What do you use to secure og tube and edi cath for babies on Niv Nava?

Specialties NICU

Published

Hi all

I'm looking for some suggestions on how to secure the og tube and edi catheter for babies on NivNAva. We currently use a piece of tegaderm then a steristrip around each tube then a top piece of tegaderm. The babies usually have it slobbered out within a few hours. I don't think it's safe, especailly for babies on continuous feeds. And its frustrating to the nurses. After 3 nights with 2 babies on NivNava, I never want to tape another og tube again. Tell me what y'all do in your NICUs.

LOL, yeah it's a huge pain.

I've never found a better way, though. Just keep a really close eye on them, stick them back in when they tongue them out, and retape/reinforce q 3-ish...

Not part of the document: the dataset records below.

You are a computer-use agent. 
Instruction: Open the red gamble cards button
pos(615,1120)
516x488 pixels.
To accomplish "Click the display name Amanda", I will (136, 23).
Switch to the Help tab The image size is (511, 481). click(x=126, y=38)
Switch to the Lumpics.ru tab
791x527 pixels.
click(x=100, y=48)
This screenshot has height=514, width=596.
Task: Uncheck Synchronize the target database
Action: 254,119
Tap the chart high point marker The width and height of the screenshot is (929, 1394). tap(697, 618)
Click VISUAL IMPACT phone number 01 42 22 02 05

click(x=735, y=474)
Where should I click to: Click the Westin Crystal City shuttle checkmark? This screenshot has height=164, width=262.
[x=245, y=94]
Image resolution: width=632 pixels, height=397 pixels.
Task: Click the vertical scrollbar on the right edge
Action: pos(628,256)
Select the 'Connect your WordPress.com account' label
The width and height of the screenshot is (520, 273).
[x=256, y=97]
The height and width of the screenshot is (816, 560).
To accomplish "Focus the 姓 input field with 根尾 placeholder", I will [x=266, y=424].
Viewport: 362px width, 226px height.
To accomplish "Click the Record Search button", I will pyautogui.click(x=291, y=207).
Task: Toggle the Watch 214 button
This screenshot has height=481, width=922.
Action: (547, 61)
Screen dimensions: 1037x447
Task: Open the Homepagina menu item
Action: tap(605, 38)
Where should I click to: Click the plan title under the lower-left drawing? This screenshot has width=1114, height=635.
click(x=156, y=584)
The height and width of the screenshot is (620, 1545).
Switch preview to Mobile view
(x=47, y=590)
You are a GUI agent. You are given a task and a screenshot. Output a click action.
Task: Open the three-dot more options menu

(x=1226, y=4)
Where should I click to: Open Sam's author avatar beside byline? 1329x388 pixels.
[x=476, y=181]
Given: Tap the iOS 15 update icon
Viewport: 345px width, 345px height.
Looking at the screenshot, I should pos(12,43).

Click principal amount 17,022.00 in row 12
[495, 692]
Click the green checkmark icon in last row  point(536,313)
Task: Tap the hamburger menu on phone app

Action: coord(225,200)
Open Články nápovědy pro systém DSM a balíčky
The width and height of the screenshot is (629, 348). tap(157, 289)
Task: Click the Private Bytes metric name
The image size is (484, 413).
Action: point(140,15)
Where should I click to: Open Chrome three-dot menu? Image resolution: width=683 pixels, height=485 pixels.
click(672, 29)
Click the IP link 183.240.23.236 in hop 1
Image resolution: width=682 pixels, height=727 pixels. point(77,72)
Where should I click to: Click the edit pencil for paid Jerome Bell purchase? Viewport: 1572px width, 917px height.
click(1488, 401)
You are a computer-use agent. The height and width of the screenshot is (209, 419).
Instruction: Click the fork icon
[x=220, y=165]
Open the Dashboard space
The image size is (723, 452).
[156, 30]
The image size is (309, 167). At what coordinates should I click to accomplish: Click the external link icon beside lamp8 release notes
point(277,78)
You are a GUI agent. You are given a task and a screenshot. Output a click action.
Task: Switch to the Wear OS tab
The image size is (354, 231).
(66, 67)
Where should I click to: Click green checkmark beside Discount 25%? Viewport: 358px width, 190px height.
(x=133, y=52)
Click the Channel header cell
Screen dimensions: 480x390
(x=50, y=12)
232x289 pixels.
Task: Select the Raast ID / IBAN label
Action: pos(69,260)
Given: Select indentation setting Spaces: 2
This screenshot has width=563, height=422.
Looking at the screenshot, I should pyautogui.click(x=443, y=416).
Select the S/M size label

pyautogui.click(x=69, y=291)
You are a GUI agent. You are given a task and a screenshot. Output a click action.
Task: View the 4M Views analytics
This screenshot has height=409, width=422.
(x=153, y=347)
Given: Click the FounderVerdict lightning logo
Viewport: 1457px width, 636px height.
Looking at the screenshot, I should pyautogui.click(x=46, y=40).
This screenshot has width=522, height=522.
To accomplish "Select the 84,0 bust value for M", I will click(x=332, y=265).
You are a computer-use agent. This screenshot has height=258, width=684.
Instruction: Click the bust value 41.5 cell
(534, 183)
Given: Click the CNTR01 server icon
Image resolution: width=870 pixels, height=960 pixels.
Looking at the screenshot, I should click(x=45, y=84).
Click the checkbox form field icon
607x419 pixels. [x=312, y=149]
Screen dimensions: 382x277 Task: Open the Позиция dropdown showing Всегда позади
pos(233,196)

Sometimes it helps to tape in the corner of the mouth instead of the center since it gets a tad bit less slobbery.

Specializes in Nicu.

Does your unit have extra strips of the pulse ox tape? I use it to secure TP tubes and it works great— absorbs moisture better than a steri strip would.

Specializes in NICU.

I use 3M ETT tape. I chevron the EDI with the tape and then cover with Tegaderm. We don't normally use an additional OG tube. We use the feed lumen on the EDI catheter.

Specializes in Nurse Scientist-Research.

Not familiar with the niv-nava but kind of have an idea from internet searches. Maybe lay down a square or rectangle of duoderm on the chin for stability, then use H-cut tape with one half on the duoderm and the the other half wrapping around your tubes (we've used it before to secure 2 OGs when the baby requires continuous venting and feeding. Then cover the chin section with about 1/2 a tegaderm. Optional to lay the tubes flat against the chin (not sure the implications for your edi cath). Sometimes works fine to allow the tubes to stick straight out from the mouth but I prefer they are secured under the tegaderm on the chin as they are the tiniest bit less susceptible to being grabbed. With a really slobbery kid, this might only last 3-6 hours but usually longer than straight tape on chin. 

Specializes in NICU.

ET tape with cuts from the outside towards the middle (not all the way). Top strip goes on the upper lip like a mustache and the bottom strip you take both ends and wrap around the OG in a barber-pole pattern. 

Specializes in NICU.

We often use a neobar! 

Duoderm underneath, ETT tape chevroned around and taped down to duoderm with tegaderm on top.